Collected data

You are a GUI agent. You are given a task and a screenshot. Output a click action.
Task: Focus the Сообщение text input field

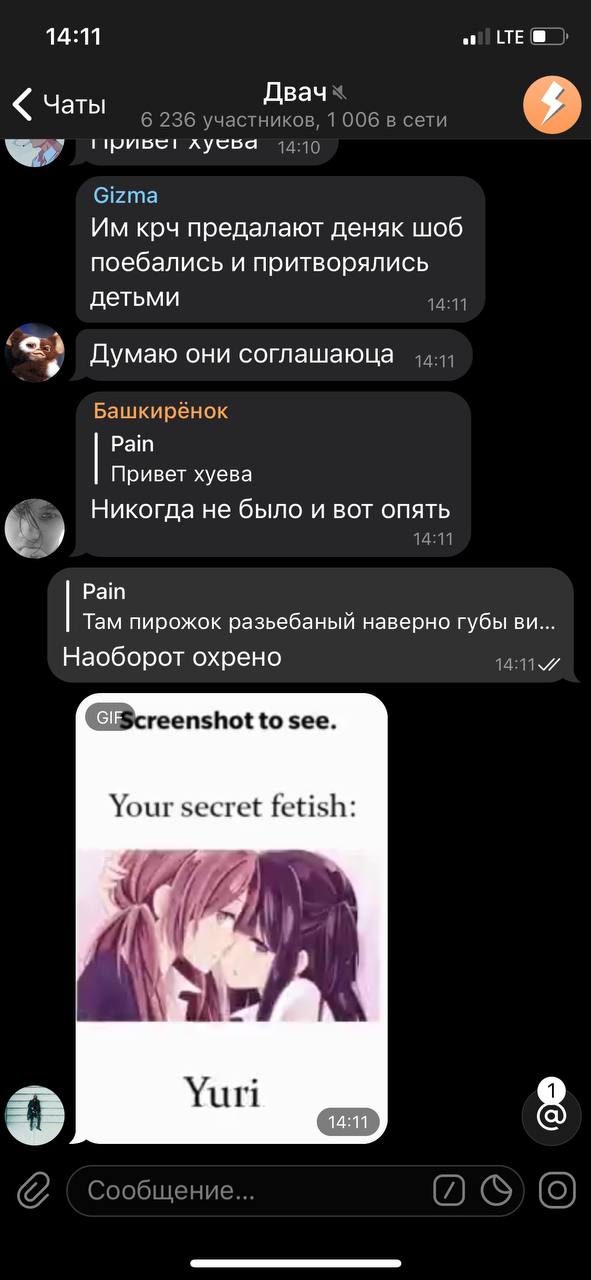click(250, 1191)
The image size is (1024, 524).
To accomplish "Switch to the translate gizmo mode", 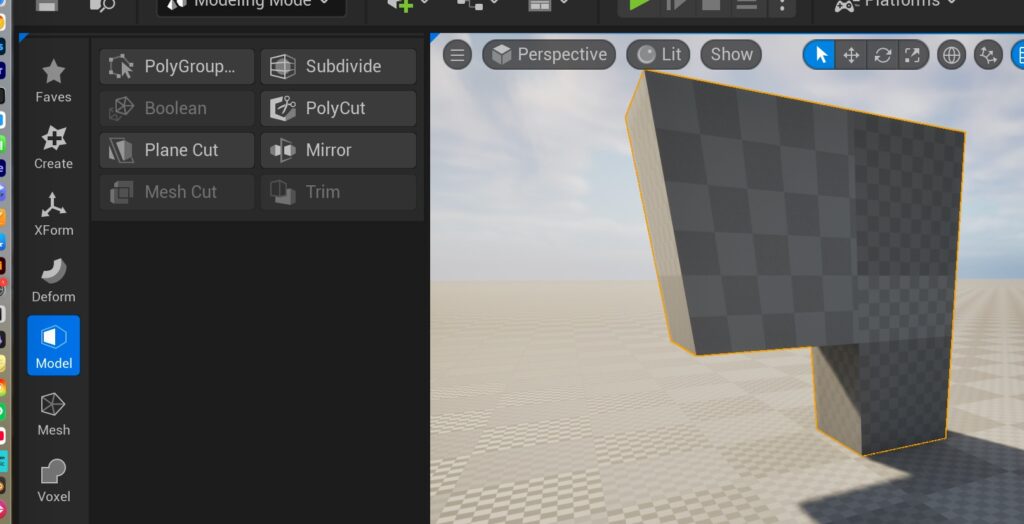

- [INSTRUCTIONS FOR THE TASK]: Pictures do not go in the copy; print every entry exactly as it stands.

- [YOUR RESPONSE]:
You are a GUI agent. You are given a task and a screenshot. Output a click action.
Task: Focus the Сообщение text input field

click(250, 1191)
The image size is (1024, 524).
To accomplish "Switch to the translate gizmo mode", 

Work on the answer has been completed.